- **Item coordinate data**

******

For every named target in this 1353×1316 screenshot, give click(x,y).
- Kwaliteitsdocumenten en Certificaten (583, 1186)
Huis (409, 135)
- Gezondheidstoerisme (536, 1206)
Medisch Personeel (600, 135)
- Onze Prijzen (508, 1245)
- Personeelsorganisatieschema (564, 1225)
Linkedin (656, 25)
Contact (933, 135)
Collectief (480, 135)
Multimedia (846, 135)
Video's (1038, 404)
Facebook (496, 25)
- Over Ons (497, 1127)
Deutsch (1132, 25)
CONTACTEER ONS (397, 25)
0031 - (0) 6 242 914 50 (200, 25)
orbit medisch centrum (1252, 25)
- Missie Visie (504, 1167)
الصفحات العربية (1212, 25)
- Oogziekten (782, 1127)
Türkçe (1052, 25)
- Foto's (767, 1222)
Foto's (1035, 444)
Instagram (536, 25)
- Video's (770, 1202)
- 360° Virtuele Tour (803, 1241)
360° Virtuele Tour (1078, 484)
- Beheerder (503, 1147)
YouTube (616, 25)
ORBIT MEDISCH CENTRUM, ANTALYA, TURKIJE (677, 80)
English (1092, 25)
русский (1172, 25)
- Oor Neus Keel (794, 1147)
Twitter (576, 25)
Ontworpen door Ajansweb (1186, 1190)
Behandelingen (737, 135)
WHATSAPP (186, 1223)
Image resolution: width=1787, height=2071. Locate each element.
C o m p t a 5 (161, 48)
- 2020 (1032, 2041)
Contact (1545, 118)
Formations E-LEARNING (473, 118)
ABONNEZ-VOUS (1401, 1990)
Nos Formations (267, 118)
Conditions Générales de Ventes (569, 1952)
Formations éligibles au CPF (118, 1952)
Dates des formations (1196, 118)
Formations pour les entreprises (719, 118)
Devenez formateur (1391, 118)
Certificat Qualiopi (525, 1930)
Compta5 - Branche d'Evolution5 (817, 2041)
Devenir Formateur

******

- **Set task**
Copy out the stretch of the listing above from the line containing "Multimedia (846, 135)" through the line containing "Conditions Générales de Ventes (569, 1952)", with both of those lines included.

- **Solution to the exercise**
Multimedia (846, 135)
Video's (1038, 404)
Facebook (496, 25)
- Over Ons (497, 1127)
Deutsch (1132, 25)
CONTACTEER ONS (397, 25)
0031 - (0) 6 242 914 50 (200, 25)
orbit medisch centrum (1252, 25)
- Missie Visie (504, 1167)
الصفحات العربية (1212, 25)
- Oogziekten (782, 1127)
Türkçe (1052, 25)
- Foto's (767, 1222)
Foto's (1035, 444)
Instagram (536, 25)
- Video's (770, 1202)
- 360° Virtuele Tour (803, 1241)
360° Virtuele Tour (1078, 484)
- Beheerder (503, 1147)
YouTube (616, 25)
ORBIT MEDISCH CENTRUM, ANTALYA, TURKIJE (677, 80)
English (1092, 25)
русский (1172, 25)
- Oor Neus Keel (794, 1147)
Twitter (576, 25)
Ontworpen door Ajansweb (1186, 1190)
Behandelingen (737, 135)
WHATSAPP (186, 1223)
Image resolution: width=1787, height=2071. Locate each element.
C o m p t a 5 (161, 48)
- 2020 (1032, 2041)
Contact (1545, 118)
Formations E-LEARNING (473, 118)
ABONNEZ-VOUS (1401, 1990)
Nos Formations (267, 118)
Conditions Générales de Ventes (569, 1952)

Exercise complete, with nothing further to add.